Accounting for Change in Diverse Societies

Institutions: The Hardware of Pluralism


Publication Date: April 2017

Jane Jenson - Université de Montréal, Canada

Jane Jenson is a Full Professor in the Department of Political Science at the Université de Montréal and a Senior Fellow at the Canadian Institute for Advanced Research’s Successful Societies Program. She is also the Canada Research Chair in Citizenship and Governance. Her research is focused on ongoing changes in social citizenship in Canada, Europe, and Latin America. Her recent publications include “Historical Transformations of Canada’s Social Architecture: Institutions, Instruments, and Ideas” and “Narratives and Regimes of Social and Human Rights: The Jackpines of the Neoliberal Era.”

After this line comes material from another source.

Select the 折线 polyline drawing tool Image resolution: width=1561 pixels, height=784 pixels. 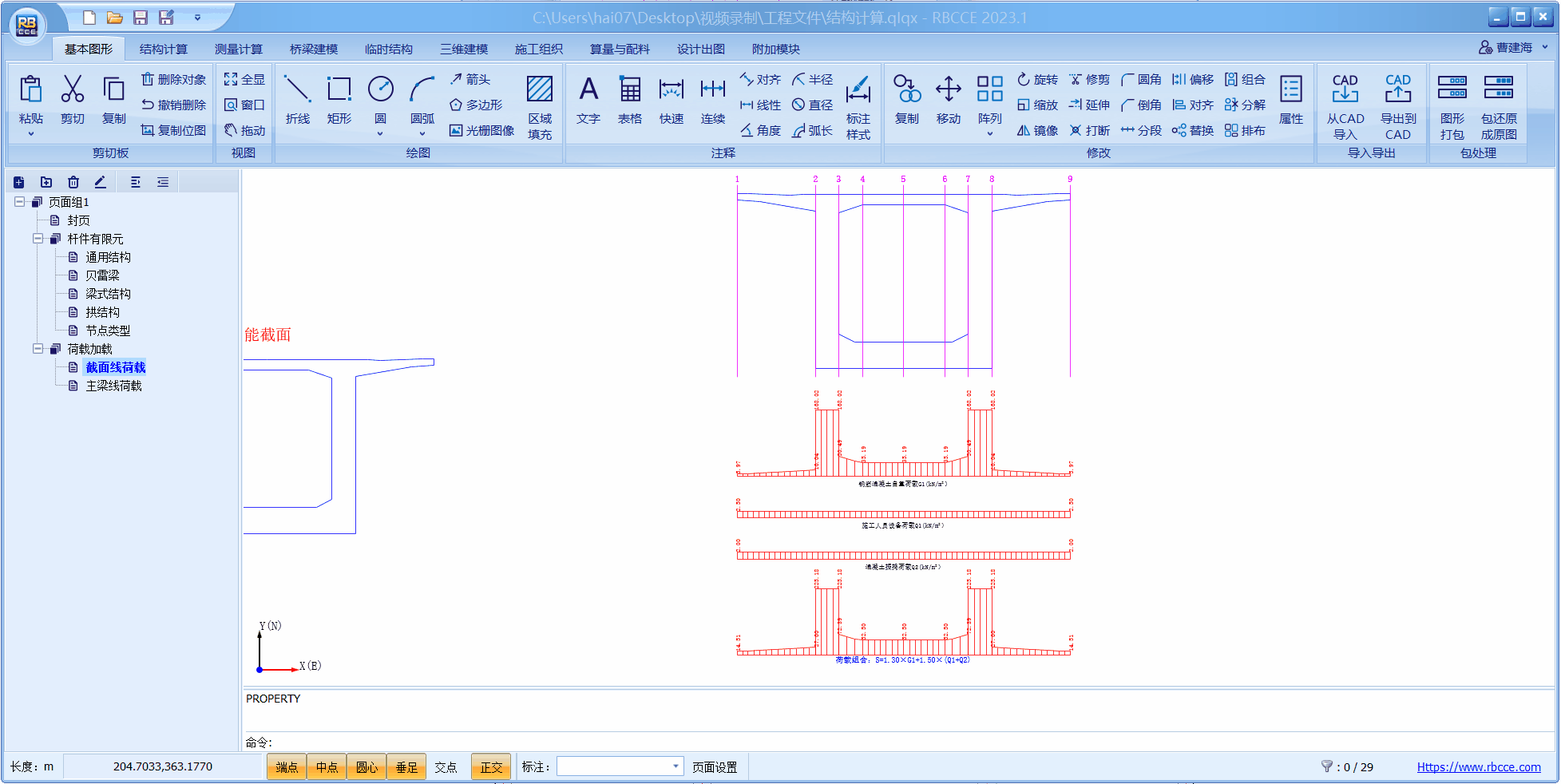[x=297, y=99]
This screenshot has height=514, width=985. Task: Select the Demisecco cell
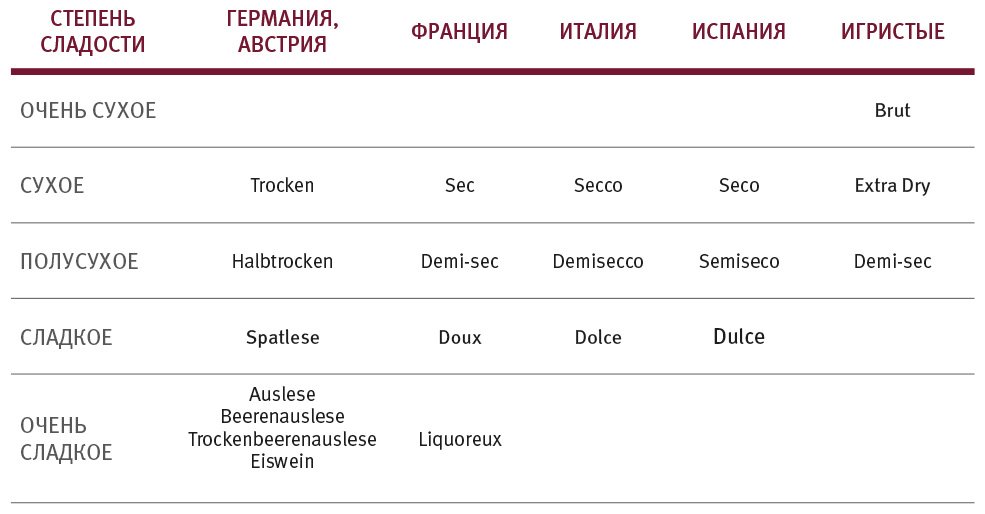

Institutions—both state and civil society—are central to pluralism. They establish governance practices, define citizenship, accord individual and collective rights, and identify or enable the obligations of citizens. Through these means, institutions can be used to advance pluralism—for example, through affirmative action policies or more inclusive constitutions—but they can also be used to obstruct pluralism—for example, through bans on religious garments. An institution can contribute to pluralism only to the extent that a society’s cultural ideas, norms, values and practices support this outlook. As the “hardware” of pluralism, institutions require the right “software” to work.